MyPillow, in Monday’s countersuit, wants $1.6 billion in damages from Dominion.
The new suit also manages to up the zany level of the whole episode, if that were at all possible.
It characterizes Dominion’s legal claims as those of a “Third World county,” and accuses it of running a national campaign to hunt down and “cancel” its critics.
“MyPillow employees live in fear. Their lives have been threatened.
They have been canceled and shut down. They have been compelled to self-censor,” reads one dramatic portion of the suit, filed in federal court in Minnesota.”In
addition, MyPillow has lost numerous major customers who ended their long-term
relationships to sell MyPillow’s product line due to Dominion’s highly publicized attacks.”
In a separate livestream that Lindell said would last 48 hours, the pillow pitchman announced the lawsuit while also appearing with Michael Flynn, Steve Bannon, and Ted Nugent.

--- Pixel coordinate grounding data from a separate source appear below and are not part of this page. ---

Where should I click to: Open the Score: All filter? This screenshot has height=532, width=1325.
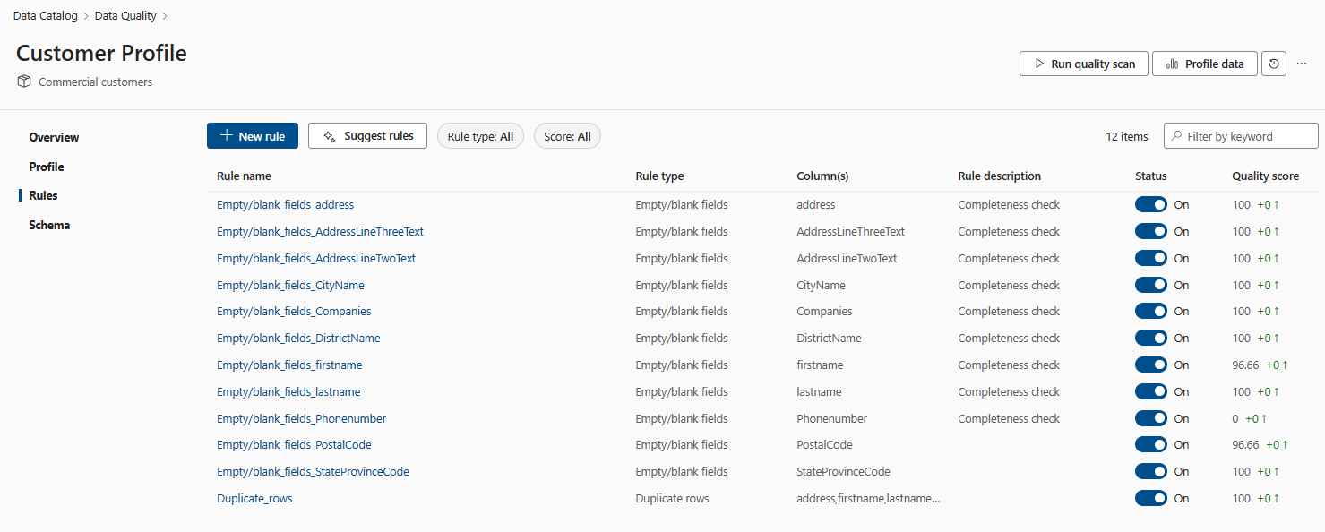coord(567,136)
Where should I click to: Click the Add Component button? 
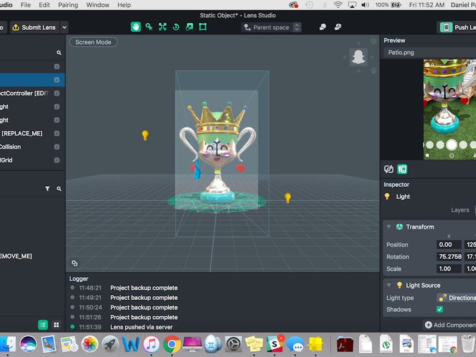(x=450, y=325)
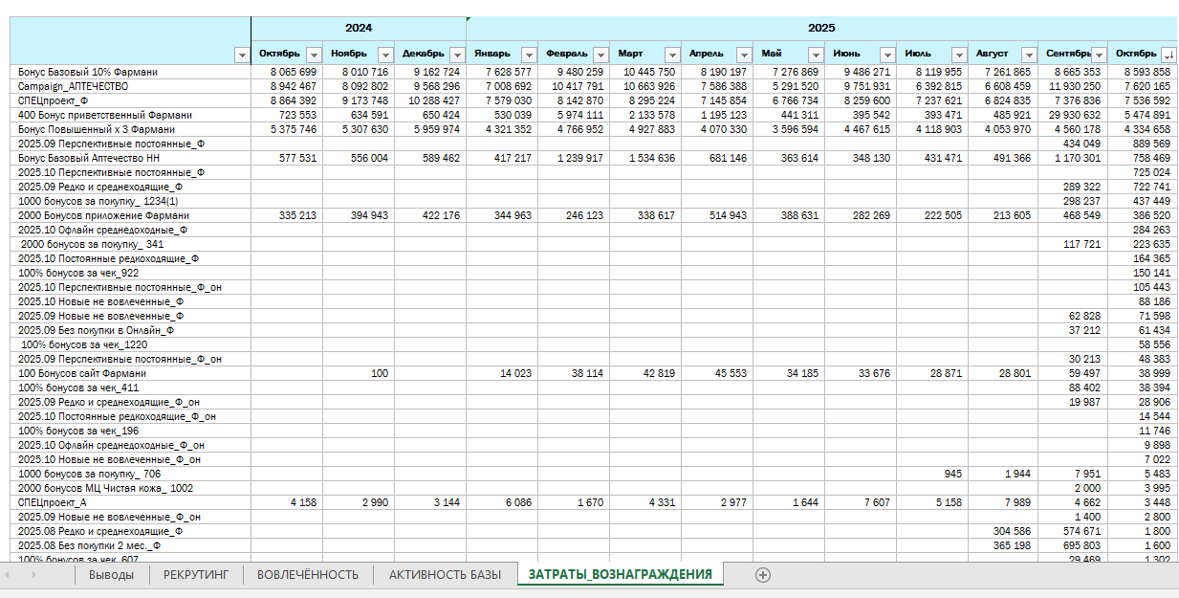Viewport: 1179px width, 598px height.
Task: Switch to the Выводы sheet tab
Action: tap(111, 575)
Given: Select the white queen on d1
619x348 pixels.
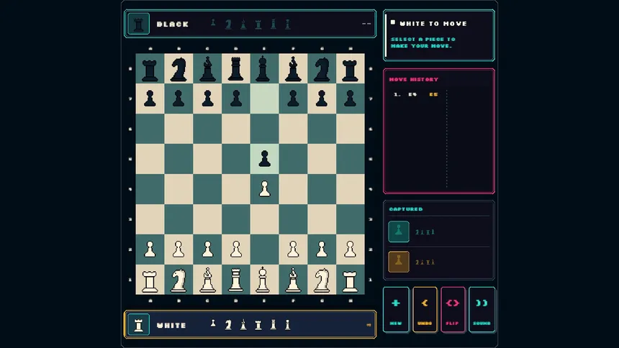Looking at the screenshot, I should pyautogui.click(x=235, y=280).
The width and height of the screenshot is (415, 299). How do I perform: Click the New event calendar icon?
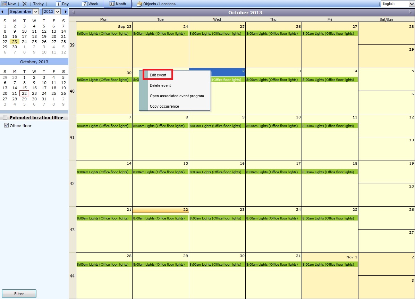[5, 4]
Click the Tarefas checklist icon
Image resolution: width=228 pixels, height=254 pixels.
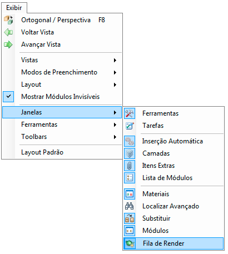click(130, 126)
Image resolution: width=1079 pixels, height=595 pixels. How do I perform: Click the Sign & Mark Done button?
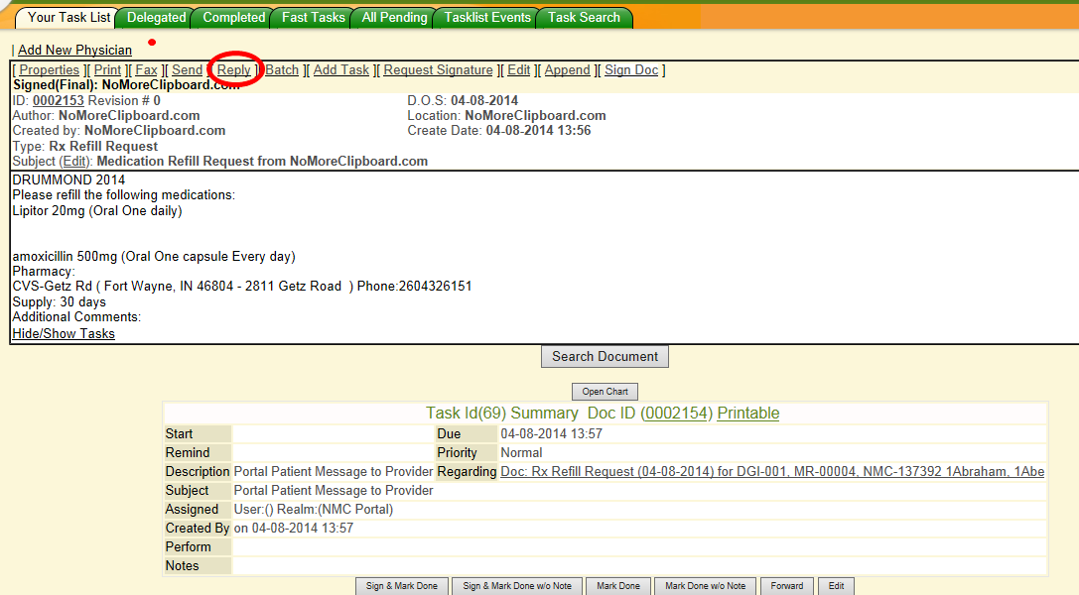click(x=402, y=586)
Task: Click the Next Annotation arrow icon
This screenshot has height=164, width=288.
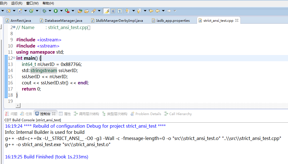Action: tap(128, 11)
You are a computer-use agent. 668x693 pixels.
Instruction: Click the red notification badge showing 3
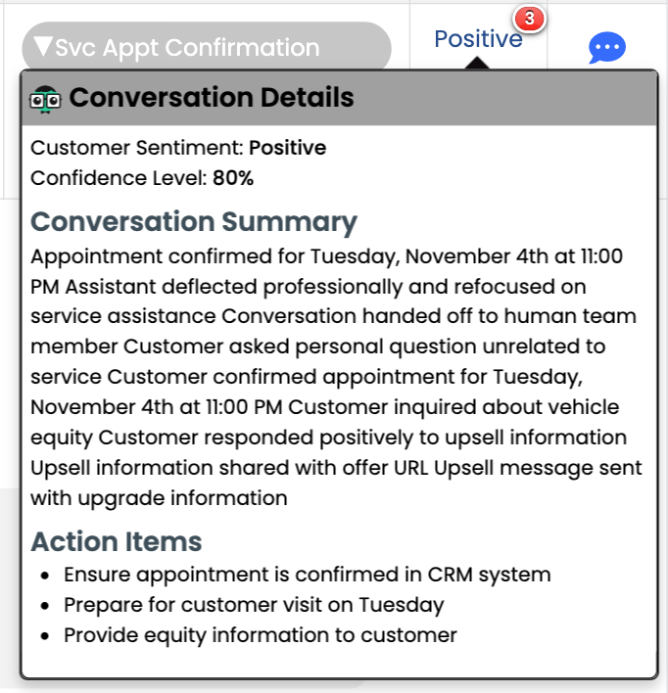click(529, 18)
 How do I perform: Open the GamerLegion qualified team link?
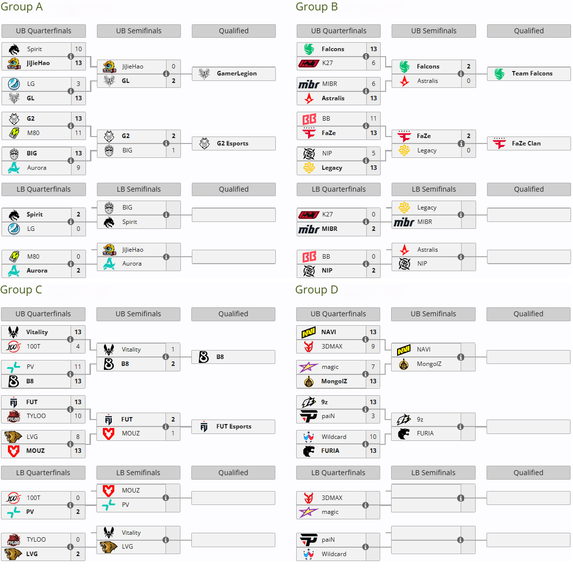click(237, 73)
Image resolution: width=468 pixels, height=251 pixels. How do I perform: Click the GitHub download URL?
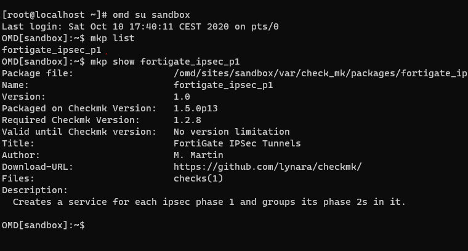(x=268, y=167)
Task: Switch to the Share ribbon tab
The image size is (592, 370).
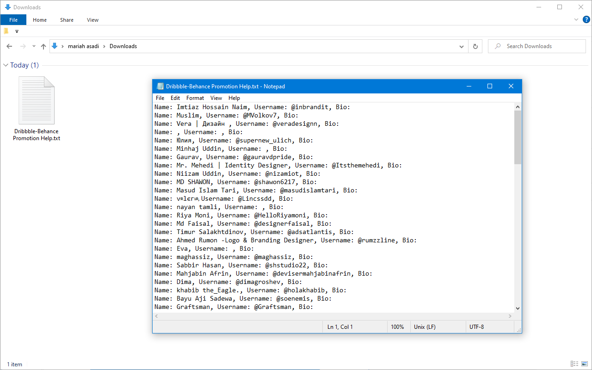Action: pyautogui.click(x=67, y=20)
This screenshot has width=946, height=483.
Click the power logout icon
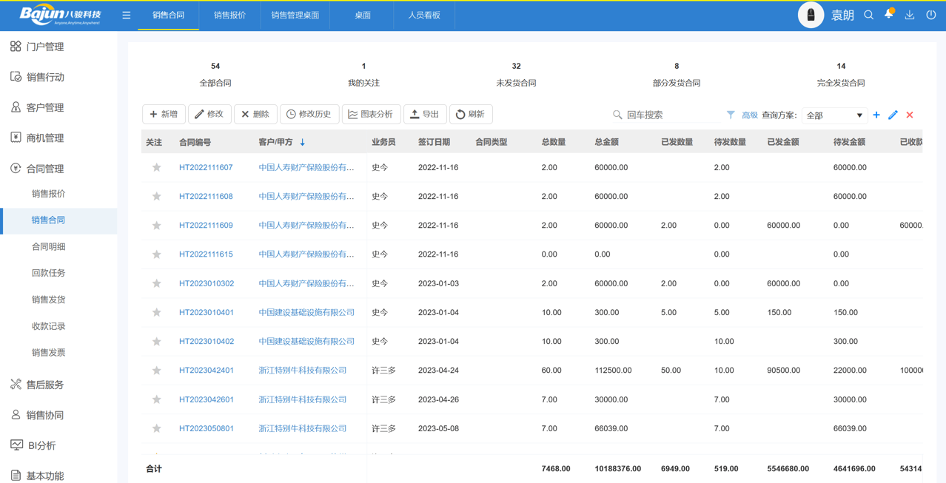(x=930, y=15)
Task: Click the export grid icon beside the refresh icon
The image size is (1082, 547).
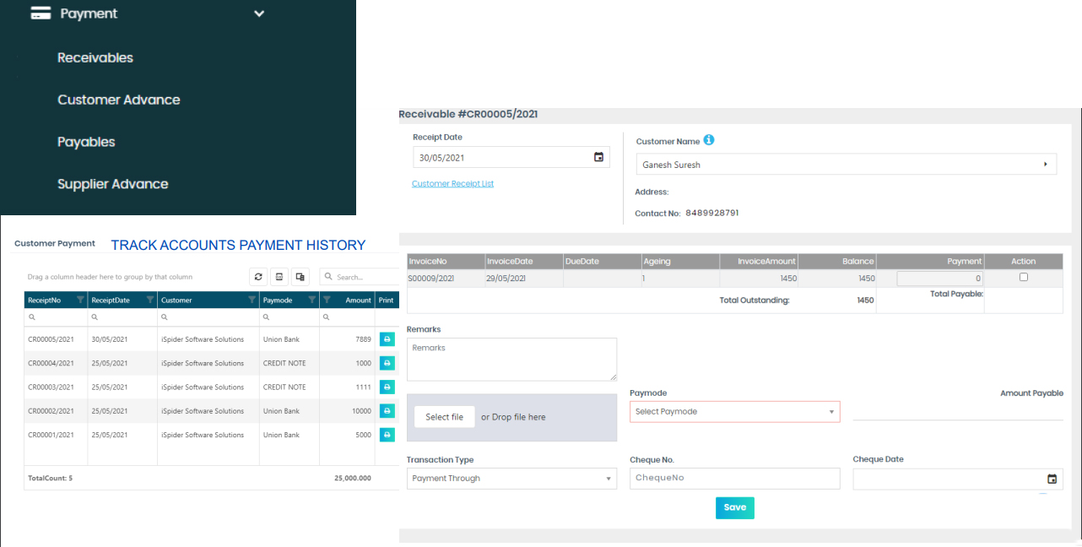Action: tap(279, 277)
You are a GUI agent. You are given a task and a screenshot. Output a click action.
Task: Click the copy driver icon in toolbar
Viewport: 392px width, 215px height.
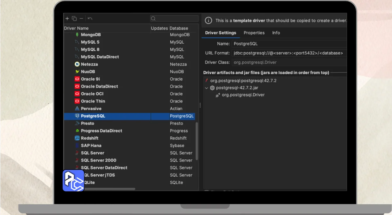[x=74, y=18]
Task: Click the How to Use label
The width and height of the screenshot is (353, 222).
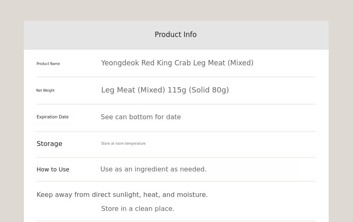Action: (53, 169)
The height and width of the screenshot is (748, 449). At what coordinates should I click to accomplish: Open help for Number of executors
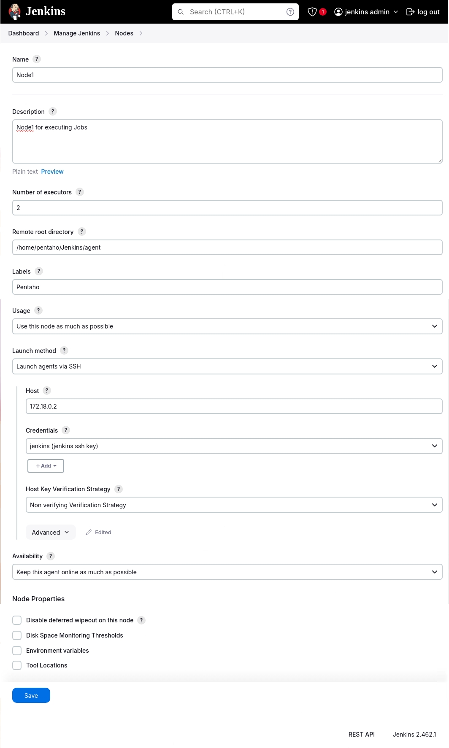pos(80,192)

Lindell used the broadcast to hype a social network that he is building called “Frank,” telling viewers that it was meant to go live at 9 a.m. Monday morning, and it would have, if not for a “massive attack” that thwarted it.” Lindell added that it was “probably hacked by the Dems.”
But the new lawsuit takes pains to allege that MyPillow and Lindell are lone truth-tellers facing a terrifying and powerful array of forces hell-bent on covering up the Truth of the 2020 election.
The pillow company claims that Dominion, because it engages in contracts with government bodies, “is a governmental actor” and should be treated as such.
“In its capacity as — and using its authority as — a governmental actor,
Dominion allowed manipulation or changing of votes in the 2020 election, as well as
suppressed public debate about the election which deprived MyPillow of its rights,” the suit reads.
MyPillow, whose CEO was photographed outside the White House during Trump’s last days in office with a piece of paper saying “martial law if necessary” on it, argued that Dominion is engaging in a scheme that would “cripple our system’s ability to ferret out and stop electoral manipulation, as well as cut a wide hole in the First Amendment” should it succeed.
The Dominion lawsuits largely argue that those who falsely accused it of tampering with ballots in the 2020 election defamed it in doing so.
In the fever swamp of Lindell and his bedding firm, that’s yet another example of creeping authoritarianism.
“Yet Dominion, an agent of the government, has intentionally and wrongfully inflicted great harm upon MyPillow and its employees,” the company argued.